Start of TEXT SECTION
Molecule#
The Molecule object contains all the information from a classical quantum chemistry calculation that will be used in the quantum simulation.
The key inputs required are:
- geometry
atomic coordinates in the form of a list of tuples
- charge
an integer value for the net charge for the entire molecule
default value is 0
- multiplicity
spin multiplicity given as 2S + 1, where S is the number of unpaired electrons multipled by 1/2
default value is 1 (all electrons paired)
Optional inputs:
- basis
the atomic orbital basis set to be used
default value is ‘STO-3G’
- xyz_file
qibochem allows the geometry, charge, and multiplicity to be specified as an .xyz file, with the format:
n_atoms charge multiplicity atom_1 x_coord y_coord z_coord ... atom_n x_coord y_coord z_coord
- active
list of molecular orbitals to be considered in the quantum simulation
The current implementation supports both restricted and unrestricted spins. (TODO: elaborate)
Variables#
Upon executing the PyScf driver program for a given molecule, molecular quantities are calculated at the Hartree-Fock (HF) level and stored in the Molecule class. These include:
converged Hartree-Fock energy
optimized molecular orbital (MO) coefficients
one- and two-electron integrals
Additional details are provided in the API reference.
Example#
The following examples show how to use the driver program to save molecule quantities into the Molecule object
PySCF for H2 with H-H distance of 0.74804 Angstroms at HF/STO-3G level
from qibochem.driver.molecule import Molecule
h2 = Molecule([('H', (0.0, 0.0, 0.0)), ('H', (0.0, 0.0, 0.74804))])
h2.run_pyscf()
print(h2.e_hf)
Output:
converged SCF energy = -1.11628373627429
End of TEXT SECTION
Start of MATERIAL PROVIDED
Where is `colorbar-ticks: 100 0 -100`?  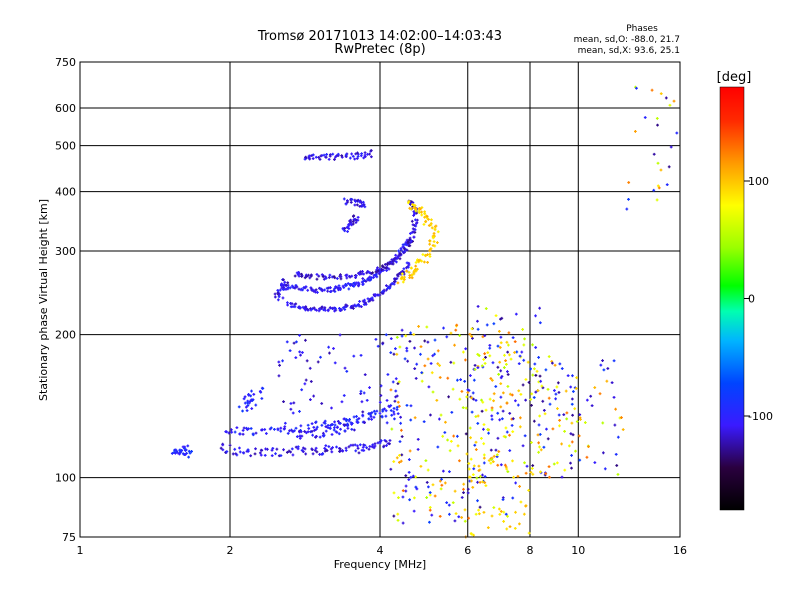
End of MATERIAL PROVIDED
* EXERCISE PROMPT *
In the Molecule documentation above, what is the default basis set?

* RESULT *
The default basis set is 'STO-3G'.